What to do.
A – Using the article on Twitter's earnings, answer each question on its own line:
(i) By what percentage did Twitter's shares trade down in after-hours?
(ii) How many new users did Twitter add last quarter?
(iii) What share of the company's revenue comes from mobile devices?
B – Reproduce the part of the article on Twitter's earnings starting with "Despite beating analysts’" and going on through "at about $58.70.".

Given text.
Twitter Is Making Money. It Needs to Add More Users.
February 5, 2014, 2:01 PM PST
By Mike Isaac
Twitter’s first earnings numbers are in, and the Street didn’t like what it saw.
Despite beating analysts’ revenue and earnings expectations, Twitter’s user growth numbers are slouching. Shares fell off a cliff in after-hours, trading down 12 percent at about $58.70.
The company is doing well selling ads. Ad revenue per user is up. And more than 75 percent of the company’s revenue comes from mobile devices. These are all good things.
Bad news is, Twitter is having a heck of a time adding new users to its platform. It only added 9 million new users last quarter, and has significant retention problems.
Which is important. If Twitter effectively stays a “niche” service that’s hard for the mainstream to understand, then it’s hard to believe the pitch that it’s the perfect “second-screen” TV experience.
Take a look at my live-blogged notes from the company’s first earnings call earlier Wednesday afternoon, below.

Material provided.
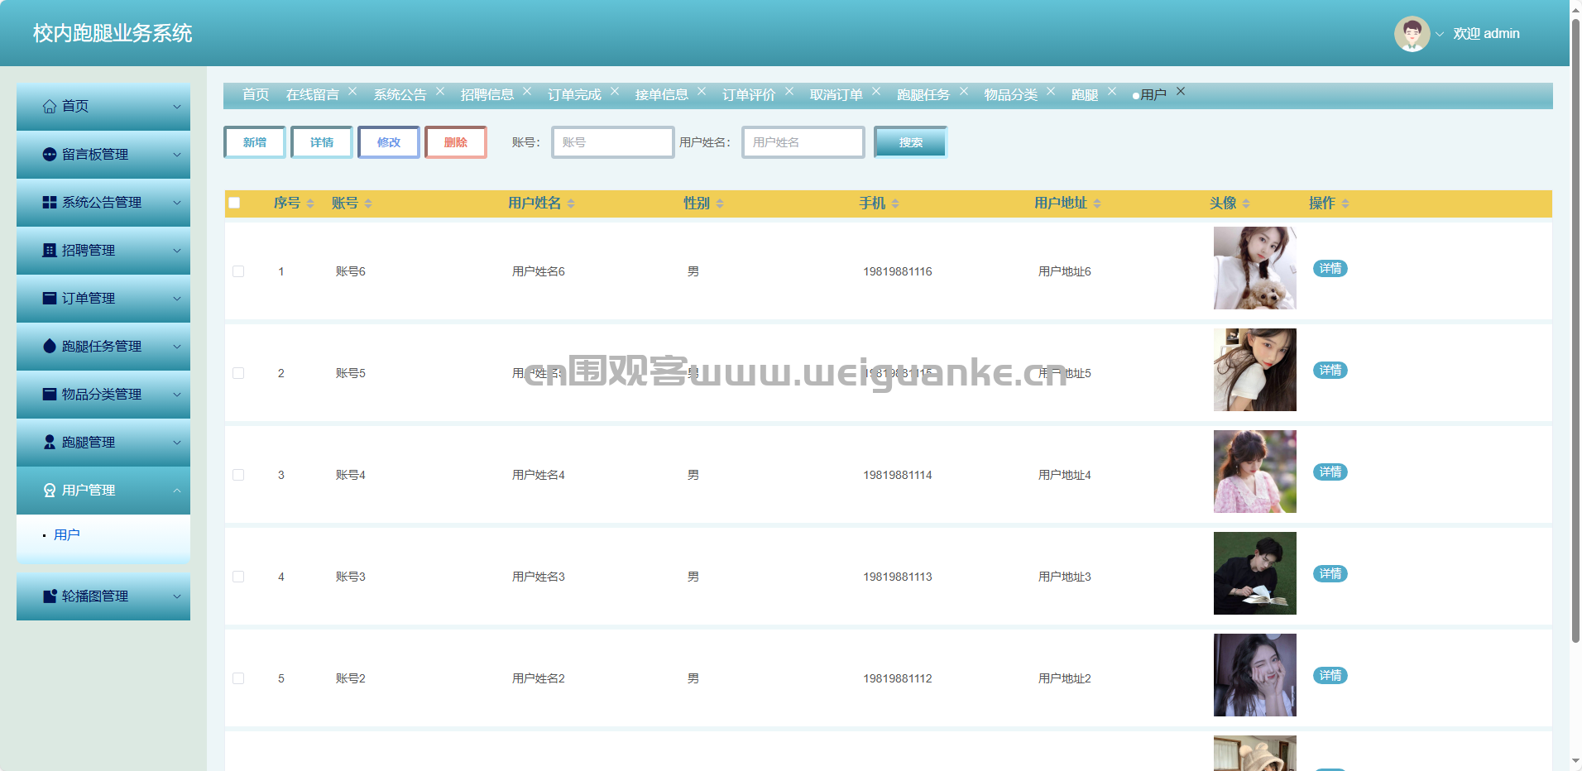The width and height of the screenshot is (1582, 771).
Task: Open the dropdown arrow beside admin avatar
Action: [x=1440, y=35]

Answer list.
A –
(i) 12 percent
(ii) 9 million
(iii) More than 75 percent

B –
Despite beating analysts’ revenue and earnings expectations, Twitter’s user growth numbers are slouching. Shares fell off a cliff in after-hours, trading down 12 percent at about $58.70.